● ACTION ITEM
Go through the data from its first line and retype each line, stopping once the line containing "Tap the Cross" has been retyped.

● INFORMATION
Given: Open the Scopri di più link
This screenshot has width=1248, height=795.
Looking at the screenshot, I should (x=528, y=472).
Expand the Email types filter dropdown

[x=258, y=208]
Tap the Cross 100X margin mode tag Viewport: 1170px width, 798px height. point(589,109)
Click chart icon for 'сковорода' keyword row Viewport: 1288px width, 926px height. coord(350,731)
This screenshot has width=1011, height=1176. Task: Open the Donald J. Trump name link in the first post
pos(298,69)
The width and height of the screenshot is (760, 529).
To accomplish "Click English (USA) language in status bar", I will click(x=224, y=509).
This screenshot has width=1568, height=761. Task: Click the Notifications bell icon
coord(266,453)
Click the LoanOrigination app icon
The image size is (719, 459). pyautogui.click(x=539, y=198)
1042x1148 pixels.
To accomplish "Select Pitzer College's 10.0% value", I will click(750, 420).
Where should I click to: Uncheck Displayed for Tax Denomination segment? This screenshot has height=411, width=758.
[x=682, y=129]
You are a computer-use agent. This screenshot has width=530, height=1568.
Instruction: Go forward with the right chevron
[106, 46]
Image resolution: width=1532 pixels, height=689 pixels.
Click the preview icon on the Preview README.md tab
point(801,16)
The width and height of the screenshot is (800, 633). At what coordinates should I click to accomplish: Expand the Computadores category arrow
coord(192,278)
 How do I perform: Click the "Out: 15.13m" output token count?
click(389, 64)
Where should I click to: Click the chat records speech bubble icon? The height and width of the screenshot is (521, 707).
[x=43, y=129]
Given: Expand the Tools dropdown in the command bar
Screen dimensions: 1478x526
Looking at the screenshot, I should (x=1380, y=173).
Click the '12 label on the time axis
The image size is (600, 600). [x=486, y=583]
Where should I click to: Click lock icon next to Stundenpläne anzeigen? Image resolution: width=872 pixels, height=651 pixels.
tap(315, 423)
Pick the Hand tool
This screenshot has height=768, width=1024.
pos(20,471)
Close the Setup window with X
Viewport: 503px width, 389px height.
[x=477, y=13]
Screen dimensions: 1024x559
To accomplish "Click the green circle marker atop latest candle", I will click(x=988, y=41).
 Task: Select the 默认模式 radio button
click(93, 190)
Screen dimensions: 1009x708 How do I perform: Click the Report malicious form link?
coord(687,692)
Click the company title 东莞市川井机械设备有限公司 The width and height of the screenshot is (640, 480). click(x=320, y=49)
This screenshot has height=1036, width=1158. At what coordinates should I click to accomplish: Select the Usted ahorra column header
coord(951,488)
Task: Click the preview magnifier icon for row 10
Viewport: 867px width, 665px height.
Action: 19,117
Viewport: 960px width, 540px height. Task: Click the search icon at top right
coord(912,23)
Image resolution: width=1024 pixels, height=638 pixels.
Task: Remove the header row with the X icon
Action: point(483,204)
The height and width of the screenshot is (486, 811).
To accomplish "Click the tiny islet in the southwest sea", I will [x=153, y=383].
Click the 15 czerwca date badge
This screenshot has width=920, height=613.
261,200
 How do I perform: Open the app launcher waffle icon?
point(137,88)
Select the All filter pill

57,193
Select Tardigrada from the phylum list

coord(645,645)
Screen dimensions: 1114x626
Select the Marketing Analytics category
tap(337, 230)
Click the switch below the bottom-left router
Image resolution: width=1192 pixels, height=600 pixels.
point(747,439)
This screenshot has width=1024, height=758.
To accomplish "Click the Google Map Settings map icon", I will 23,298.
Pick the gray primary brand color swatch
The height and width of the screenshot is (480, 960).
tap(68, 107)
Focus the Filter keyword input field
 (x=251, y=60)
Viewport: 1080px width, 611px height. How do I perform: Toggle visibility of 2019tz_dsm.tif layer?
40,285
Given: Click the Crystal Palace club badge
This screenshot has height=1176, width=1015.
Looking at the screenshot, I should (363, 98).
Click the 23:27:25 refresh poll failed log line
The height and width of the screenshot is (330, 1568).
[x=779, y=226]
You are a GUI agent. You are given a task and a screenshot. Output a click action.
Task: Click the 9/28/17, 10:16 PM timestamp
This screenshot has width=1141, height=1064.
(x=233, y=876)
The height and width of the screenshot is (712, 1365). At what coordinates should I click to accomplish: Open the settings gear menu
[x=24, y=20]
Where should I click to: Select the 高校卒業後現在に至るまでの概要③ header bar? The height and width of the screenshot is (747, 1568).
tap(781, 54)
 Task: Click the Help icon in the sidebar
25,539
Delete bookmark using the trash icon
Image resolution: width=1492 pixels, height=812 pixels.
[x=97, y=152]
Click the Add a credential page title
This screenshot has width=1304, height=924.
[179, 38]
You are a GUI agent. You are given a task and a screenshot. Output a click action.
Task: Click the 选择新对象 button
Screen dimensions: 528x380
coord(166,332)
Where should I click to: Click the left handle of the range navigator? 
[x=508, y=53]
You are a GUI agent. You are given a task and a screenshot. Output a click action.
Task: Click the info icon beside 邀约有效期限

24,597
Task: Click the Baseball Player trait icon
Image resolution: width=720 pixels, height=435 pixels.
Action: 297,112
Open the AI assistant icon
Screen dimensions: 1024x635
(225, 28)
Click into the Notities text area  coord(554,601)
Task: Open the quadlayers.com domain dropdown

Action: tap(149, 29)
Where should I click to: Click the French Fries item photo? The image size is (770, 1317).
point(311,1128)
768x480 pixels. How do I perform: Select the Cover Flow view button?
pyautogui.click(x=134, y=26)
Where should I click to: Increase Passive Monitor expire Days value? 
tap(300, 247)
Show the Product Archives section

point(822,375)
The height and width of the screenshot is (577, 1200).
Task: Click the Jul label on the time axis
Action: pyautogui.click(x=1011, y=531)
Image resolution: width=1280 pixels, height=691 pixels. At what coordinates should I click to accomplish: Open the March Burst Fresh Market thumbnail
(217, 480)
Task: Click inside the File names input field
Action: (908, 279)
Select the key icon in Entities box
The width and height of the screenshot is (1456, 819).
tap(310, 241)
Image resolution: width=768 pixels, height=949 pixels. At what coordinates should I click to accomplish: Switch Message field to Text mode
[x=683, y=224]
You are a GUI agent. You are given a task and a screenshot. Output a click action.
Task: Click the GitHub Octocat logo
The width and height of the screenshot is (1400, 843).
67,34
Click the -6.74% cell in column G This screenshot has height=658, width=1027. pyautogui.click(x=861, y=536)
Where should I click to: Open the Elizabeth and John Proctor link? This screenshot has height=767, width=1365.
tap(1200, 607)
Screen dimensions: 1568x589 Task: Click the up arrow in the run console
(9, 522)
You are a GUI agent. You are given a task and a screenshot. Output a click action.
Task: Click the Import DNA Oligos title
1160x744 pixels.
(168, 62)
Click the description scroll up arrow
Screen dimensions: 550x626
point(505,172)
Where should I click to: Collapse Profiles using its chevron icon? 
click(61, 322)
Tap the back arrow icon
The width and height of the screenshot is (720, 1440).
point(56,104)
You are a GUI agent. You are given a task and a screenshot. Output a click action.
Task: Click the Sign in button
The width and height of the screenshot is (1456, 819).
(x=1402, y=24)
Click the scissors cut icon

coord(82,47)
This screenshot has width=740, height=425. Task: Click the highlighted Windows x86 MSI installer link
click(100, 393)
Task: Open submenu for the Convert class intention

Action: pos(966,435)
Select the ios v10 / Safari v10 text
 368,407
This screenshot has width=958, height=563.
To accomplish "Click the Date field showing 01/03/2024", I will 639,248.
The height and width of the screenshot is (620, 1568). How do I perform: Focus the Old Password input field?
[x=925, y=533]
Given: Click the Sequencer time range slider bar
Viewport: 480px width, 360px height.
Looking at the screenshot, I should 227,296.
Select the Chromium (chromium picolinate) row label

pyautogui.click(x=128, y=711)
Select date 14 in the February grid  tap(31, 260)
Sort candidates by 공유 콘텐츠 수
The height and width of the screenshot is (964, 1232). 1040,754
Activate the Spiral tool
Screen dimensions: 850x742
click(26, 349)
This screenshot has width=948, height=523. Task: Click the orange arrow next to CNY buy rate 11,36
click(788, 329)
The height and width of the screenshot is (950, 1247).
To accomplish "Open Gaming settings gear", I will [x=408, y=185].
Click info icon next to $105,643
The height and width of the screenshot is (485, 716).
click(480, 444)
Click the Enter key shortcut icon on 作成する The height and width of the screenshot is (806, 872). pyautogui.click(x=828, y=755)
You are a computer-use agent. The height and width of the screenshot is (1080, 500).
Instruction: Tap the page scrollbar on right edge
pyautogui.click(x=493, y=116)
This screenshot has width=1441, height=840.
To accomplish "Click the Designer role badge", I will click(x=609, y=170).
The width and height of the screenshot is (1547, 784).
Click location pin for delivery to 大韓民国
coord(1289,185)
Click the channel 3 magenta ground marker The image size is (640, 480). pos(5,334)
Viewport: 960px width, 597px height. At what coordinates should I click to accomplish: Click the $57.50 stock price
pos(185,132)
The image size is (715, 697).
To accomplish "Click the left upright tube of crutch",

● RESPONSE
Given: Open the Scopri di più link
This screenshot has width=1248, height=795.
Looking at the screenshot, I should (x=528, y=472).
Expand the Email types filter dropdown

[x=258, y=208]
Tap the Cross 100X margin mode tag Viewport: 1170px width, 798px height. point(589,109)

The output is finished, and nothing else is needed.